If you want to run the highest possible IQ with decent speed the default ARB2 pathway (that the NV3x chokes on) is only able to run decently on a 9700/9800.

rogo
 

DAPUNISHER

Super Moderator CPU Forum Mod and Elite Member
Super Moderator
Aug 22, 2001
31,689
31,557
146
Give this a read link
R350 shows a similar curve as R300, just shifted up a bit because of a higher clock. A maximum of 6080 MI/s at 1:1 ratio and a minimum of 3040 MI/s when there are only instructions of one kind.

NV35 shows a different behavior than NV30. In the ideal case of paired texture instructions followed by an arithmetic instruction, it can reach a maximum of 5400 MI/s. The second line shows a shader without paired texture operations. The last curve shows how NV35 behaves when using PS1.4 and PS2.0 in the form preferred by ATi. Because this means either 8 texture or 8 arithmetic instructions per clock, we get a constant 3600 MI/s. At a 1:6 ratio and below, NV35 is able to beat R350.

With shaders optimized for both architectures, NV35 does a much better job than its predecessor did. NV35 beats R350 outside the range of 2:1 to 1:3. But in between, ATi dominates and even R300 is able to beat NV35 here. If we consider the bigger performance hit of R350 when doing dependent reads, we can conclude that NV35 and R350 are competitors of equal weight if both get fed with optimized shader code.

But nVidia can't expect an application to always deliver such code. At this point we can only preach that nVidia has to put instruction reordering capabilities into their drivers, but without changing the function of the code. The method the current driver uses nothing more than a stop-gap solution that is acceptable as long as the number of applications containing unfavorable shader code is small. But with a growing number of titles using shader technology, nVidia can't expect GeForceFX users to wait for new drivers to enjoy higher performance through replacement shaders.

That's the first possibility for nVidia to improve utilization of the limited shading power. Experiments with a new shader compiler showed that most shaders can be converted into a more favorable form. Unlike the old shader compiler that only supportet the ATi shader model, the new compiler uses less temporary registers and produces the instruction order that fits CineFX best.

CineFX II has been considered, too, so every pair of texture instructions is followed by an arithmetic instruction if possible. The CineFX I pipeline also seems to gain performance from this. The loopback controller of the shader core seems to be able to perform several shader instructions in a row without depending on a "big loopback" over the whole pipeline. Because this loopback is punished with an extra cycle per quad group, a reduction of these big loopbacks is desirable.

Additionally, this new compiler is able to use the extended features of CineFX compared to SmartShader II to realize the same effect with less instructions. Tests with an early version of this compiler showed that these measures alone can lead to an up to 40% higher frame rate in certain cases, without modifications in the driver. Using this driver is up to the software developers, though, and nVidia shouldn't always expect cooperation. But a great deal of these techniques could also be implemented in the driver and used on shaders already compiled for the ATi model.

Pure scalar operations leave the biggest part of processing power unused. We don't want to raise too high hopes here, since we don't have any really reliable information on how flexible te VLIW aspect of the CineFX pipeline really is. Maybe the suggestion of an nVidia employee that there are still many ways to improve shader performance without using lower precision aimed at exactly this point.


 

McArra

Diamond Member
May 21, 2003
3,295
0
0
Originally posted by: TourGuide
Originally posted by: NYHoustonman
Che

That does not look good. I would guess by looking at those screen-shots that nV's "performance enhancements" are coming through shaving image quality just enough to where the engineers figure they can get away with it. They're going to get crucified for it too. Sheesh.

 

BenSkywalker

Diamond Member
Oct 9, 1999
9,140
67
91
Not acording to carmack

If you want to run the highest possible IQ with decent speed the default ARB2 pathway (that the NV3x chokes on) is only able to run decently on a 9700/9800.

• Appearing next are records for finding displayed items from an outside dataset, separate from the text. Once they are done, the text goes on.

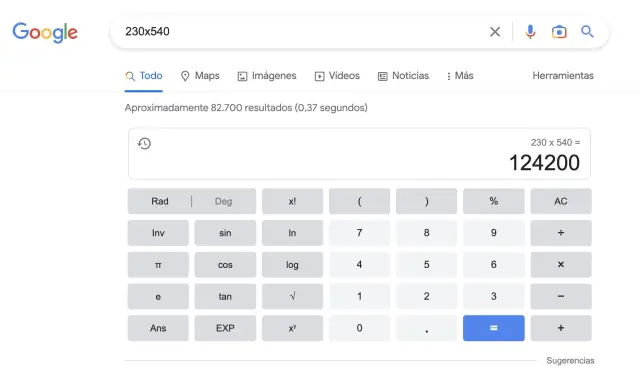Open Herramientas search tools
Viewport: 640px width, 383px height.
563,76
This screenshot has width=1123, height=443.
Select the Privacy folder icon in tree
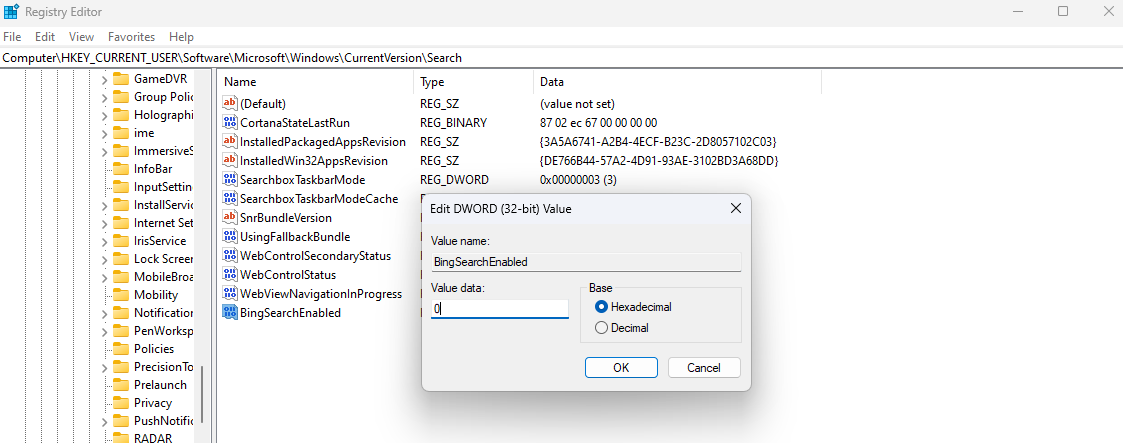pos(121,403)
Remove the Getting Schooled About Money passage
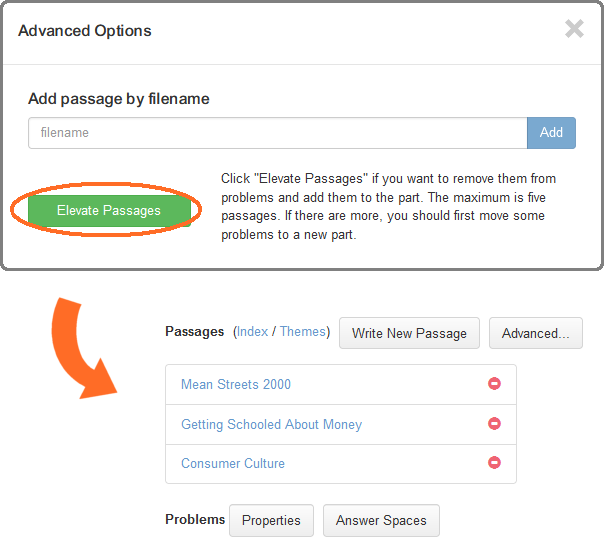The width and height of the screenshot is (604, 537). coord(494,423)
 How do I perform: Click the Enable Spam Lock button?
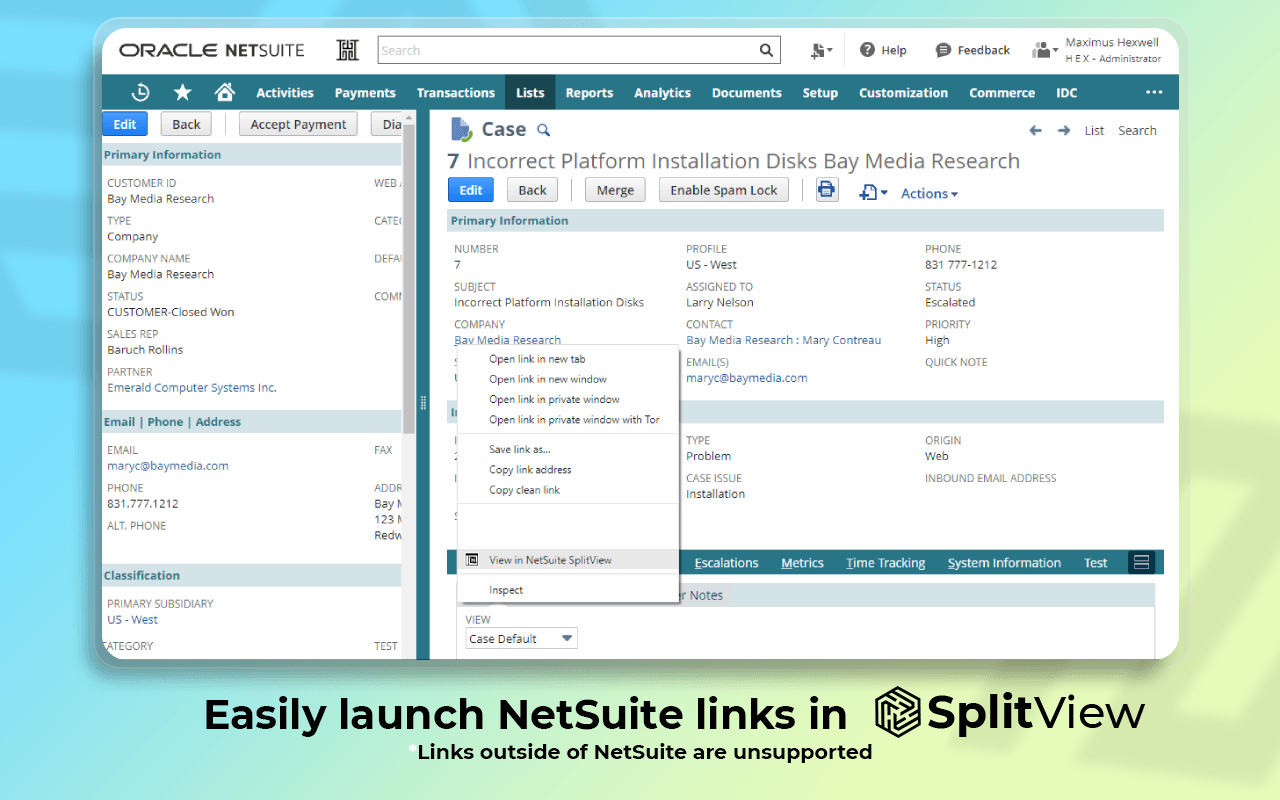pos(723,189)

It's a good thing you are here to translate for people-

Your .plan indicates that the NV30-path that you use implements only 16-bits floating-point (FP), i.e. half precision FP, for most computation, which should be sufficient for most pixel shading. The ARB2-path does not have 16-bits FP, and so all computation are done with 32-bits FP on the NV30. With regards to the R300, there shouldn't be a difference since it is always 24-bits FP on the R300. According to your .plan, NV30 is twice as slow on 32-bits FP - that is why the NV30 is slower than the R300 on the ARB2-path, but faster on the NV30-path. The question is what sort of quality difference are we talking about (in DOOM3) for such a difference between FP formats?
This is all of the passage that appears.